Speaking to the House panel, Pierson said her agency has since conducted a physical assessment of the White House vicinity and is investigating the decisions made on Sept. 19 regarding tactics and use of force “in light of the totality of the circumstances confronting those officers." Additionally, she said that the front door to the White House — where Gonzalez entered — now locks automatically.
Initially, the Secret Service said the officers who stopped Gonzalez earlier this month exercised "tremendous restraint” in their actions. On the evening before Tuesday’s hearing, however, the Washington Post reported first that the intruder, who is currently in federal custody, made it much further into the White House than previously believed and ended up all the way in the mansion’s East Room before being caught.
Before the committee, Pierson admitted that there have been 16 fence-jumpers in the past five years, including six in just this year, but insisted that she’s capable of helping the agency bounce back.
“I recognize that these events did not occur in a vacuum. The Secret Service has had its share of challenges in recent years,” Pierson wrote in her opening testimony prepared for Congress. "I intend to lead the Secret Service through these challenges.”
“I intend over the coming months to redouble my efforts, not only in response to this incident, but in general to bring the Secret Service to a level of performance that lives up to the vital mission we perform, the important individuals we protect, and the American people we serve," she said.
Despite Pierson’s assurances, however, members of the House committee raised question after question during Tuesday’s hearing concerning this month’s breach, especially in light of the prior evening’s Post report.
"How could Mr. Gonzalez scale the fence and why didn’t officers immediately apprehend him? How was he able to sprint 70 yards, almost an entire football field, without being intercepted by guards inside the fence line? Why didn’t security dogs stop him in his tracks?" Rep. Darrell Issa (R-California), the chairman of the panel, asked at one point. "What about the SWAT team? Why was no guard stationed at the front door of the White House? And why was the door left unlocked?"

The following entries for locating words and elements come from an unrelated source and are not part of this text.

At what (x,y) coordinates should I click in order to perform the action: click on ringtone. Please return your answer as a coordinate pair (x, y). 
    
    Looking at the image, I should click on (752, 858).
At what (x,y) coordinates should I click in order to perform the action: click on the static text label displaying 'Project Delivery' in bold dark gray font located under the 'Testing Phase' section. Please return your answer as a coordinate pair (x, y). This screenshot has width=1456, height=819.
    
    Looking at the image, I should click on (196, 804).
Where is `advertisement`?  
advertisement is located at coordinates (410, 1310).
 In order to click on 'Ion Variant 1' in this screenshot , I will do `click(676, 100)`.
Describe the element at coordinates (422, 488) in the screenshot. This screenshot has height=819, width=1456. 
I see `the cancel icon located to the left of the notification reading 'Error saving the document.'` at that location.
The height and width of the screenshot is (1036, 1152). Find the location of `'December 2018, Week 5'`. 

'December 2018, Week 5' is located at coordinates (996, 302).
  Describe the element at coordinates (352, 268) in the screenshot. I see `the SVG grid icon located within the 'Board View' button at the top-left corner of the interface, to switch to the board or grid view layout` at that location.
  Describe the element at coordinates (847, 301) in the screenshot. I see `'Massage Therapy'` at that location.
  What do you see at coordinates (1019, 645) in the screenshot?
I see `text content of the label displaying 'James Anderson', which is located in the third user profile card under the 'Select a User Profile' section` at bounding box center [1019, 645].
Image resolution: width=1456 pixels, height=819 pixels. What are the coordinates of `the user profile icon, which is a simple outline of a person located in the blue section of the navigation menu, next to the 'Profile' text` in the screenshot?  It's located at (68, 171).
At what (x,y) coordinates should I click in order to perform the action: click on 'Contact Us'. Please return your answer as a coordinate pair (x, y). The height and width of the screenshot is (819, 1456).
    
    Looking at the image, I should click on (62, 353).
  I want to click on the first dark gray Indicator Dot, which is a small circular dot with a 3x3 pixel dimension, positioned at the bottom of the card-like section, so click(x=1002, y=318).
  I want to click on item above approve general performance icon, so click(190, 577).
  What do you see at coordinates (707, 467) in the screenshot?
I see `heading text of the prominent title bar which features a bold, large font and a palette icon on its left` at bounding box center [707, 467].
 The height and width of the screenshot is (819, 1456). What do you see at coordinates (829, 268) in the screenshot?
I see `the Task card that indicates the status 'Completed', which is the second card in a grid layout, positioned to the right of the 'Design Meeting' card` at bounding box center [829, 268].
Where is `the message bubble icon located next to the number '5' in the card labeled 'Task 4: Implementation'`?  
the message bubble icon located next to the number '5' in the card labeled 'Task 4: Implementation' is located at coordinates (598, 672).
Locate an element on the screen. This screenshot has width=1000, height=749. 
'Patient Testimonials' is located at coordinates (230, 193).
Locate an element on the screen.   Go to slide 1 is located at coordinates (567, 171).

"Tremendous restraint sends a mixed message...the message should be overwhelming force,” added Rep. Jason Chaffetz (R-Utah).
According to Washington Post reporter Carol Leonnig, Gonzalez burst through the front door of the White House earlier this month and, with a knife, “dashed past the stairway leading a half-flight up to the first family’s living quarters. He then ran into the 80-foot-long East Room, an ornate space often used for receptions or presidential addresses.”
“Gonzalez was tackled by a counterassault agent at the far southern end of the East Room. The intruder reached the doorway to the Green Room, a parlor overlooking the South Lawn with artwork and antique furniture, according to three people familiar with the incident,” she wrote.
The Secret Service is a federal law enforcement agency of nearly 7,000 employees tasked with protecting the president and other high-importance figures, as well as investigating financial crimes, such as counterfeiting and major fraud. Pierson joined the Secret Service in 1984 as a special agency and was appointed by Pres. Obama in 2013, one year after the department was linked to a prostitution scandal at the Summit of the Americas in Colombia. In 2011, the agency also suffered a significant setback after an Idaho man fired several shots at the direction of the White House — which, according to Leonnig, the Secret Service didn’t realize until four days later.